### EXERCISE TASK
Please copy out the data below word for word, leaving out the pictures.

### PROVIDED DATA
····················
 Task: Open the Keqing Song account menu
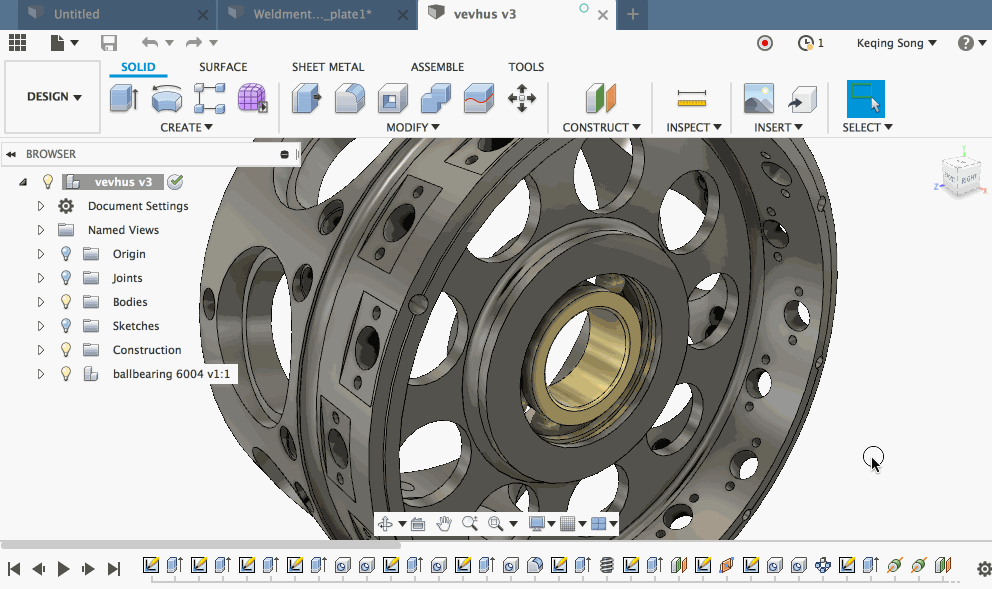point(896,43)
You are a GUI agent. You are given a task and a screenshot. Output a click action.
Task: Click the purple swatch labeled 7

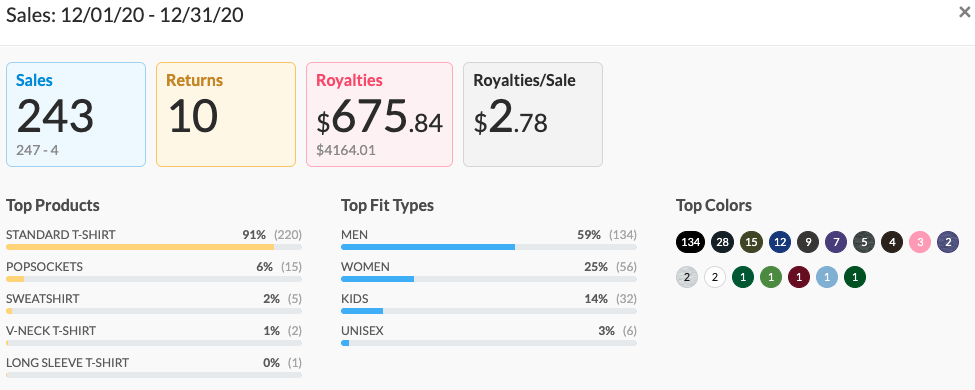(x=836, y=242)
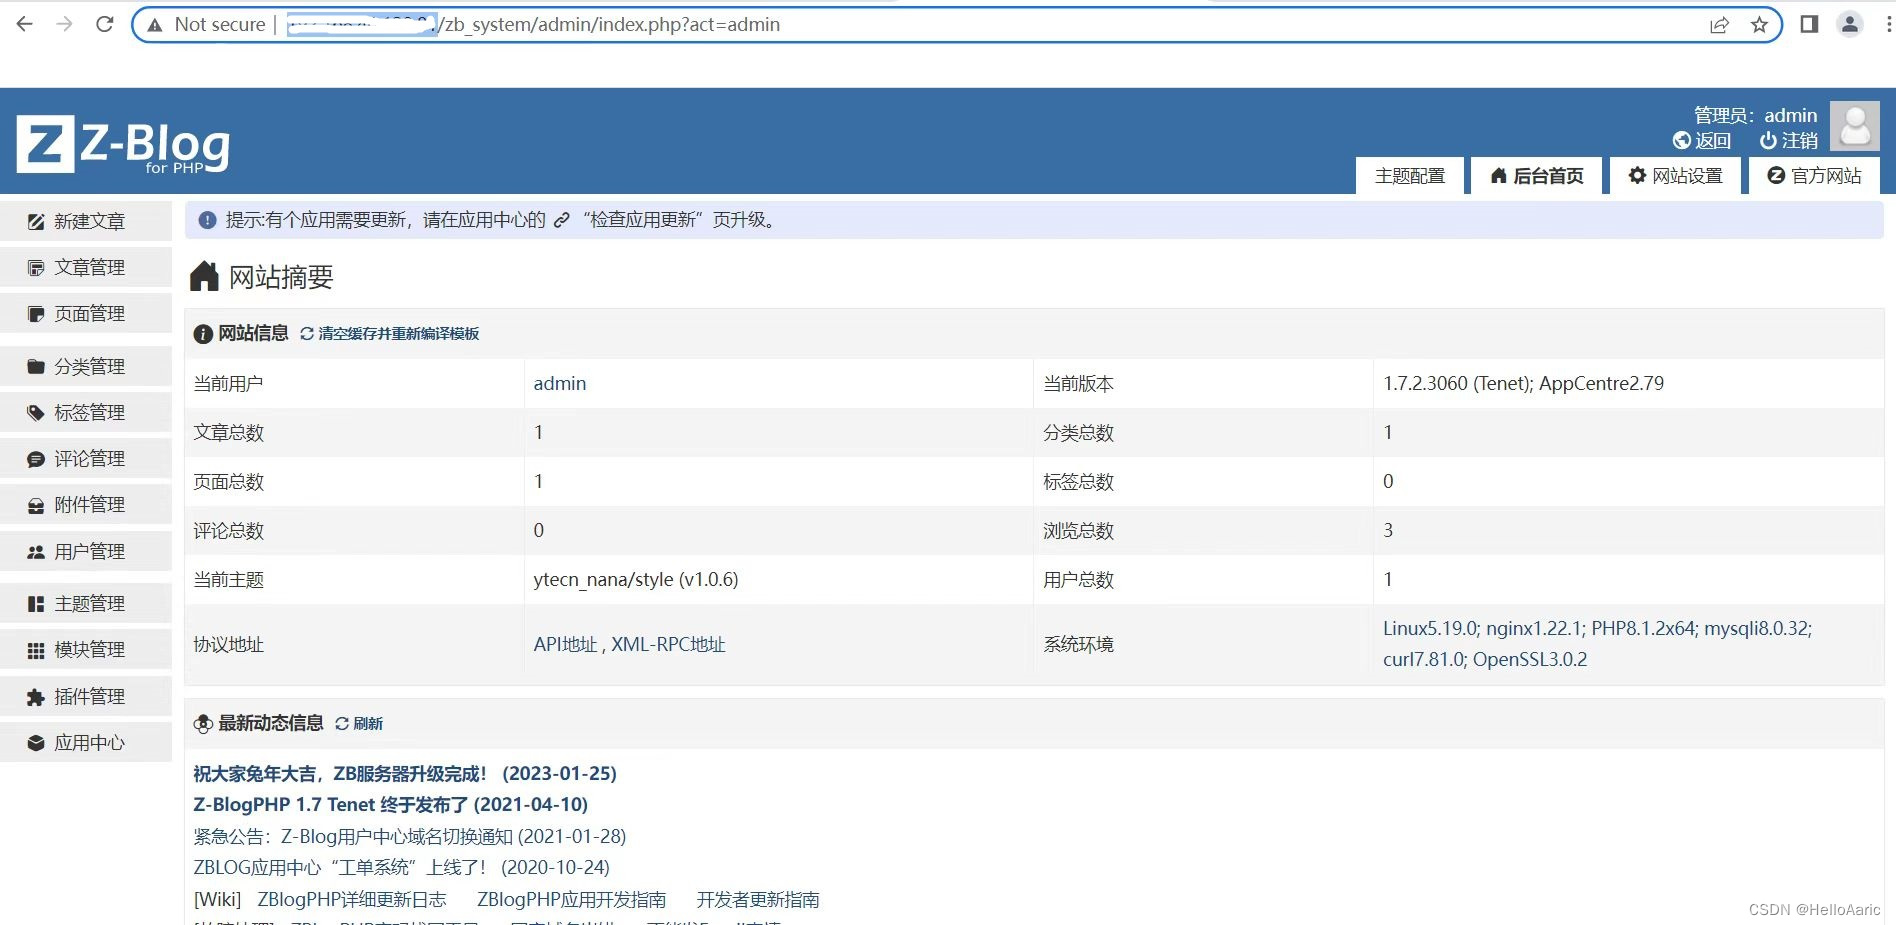Open 页面管理 page manager
Image resolution: width=1896 pixels, height=925 pixels.
click(88, 313)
····················
### OUTPUT FOR THIS TASK
 Task: Open the Keqing Song account menu
point(896,43)
You are a GUI agent. You are given a task and a screenshot. Output a click action.
Task: Click the purple swatch labeled 7

(x=836, y=242)
Open 页面管理 page manager
Image resolution: width=1896 pixels, height=925 pixels.
click(88, 313)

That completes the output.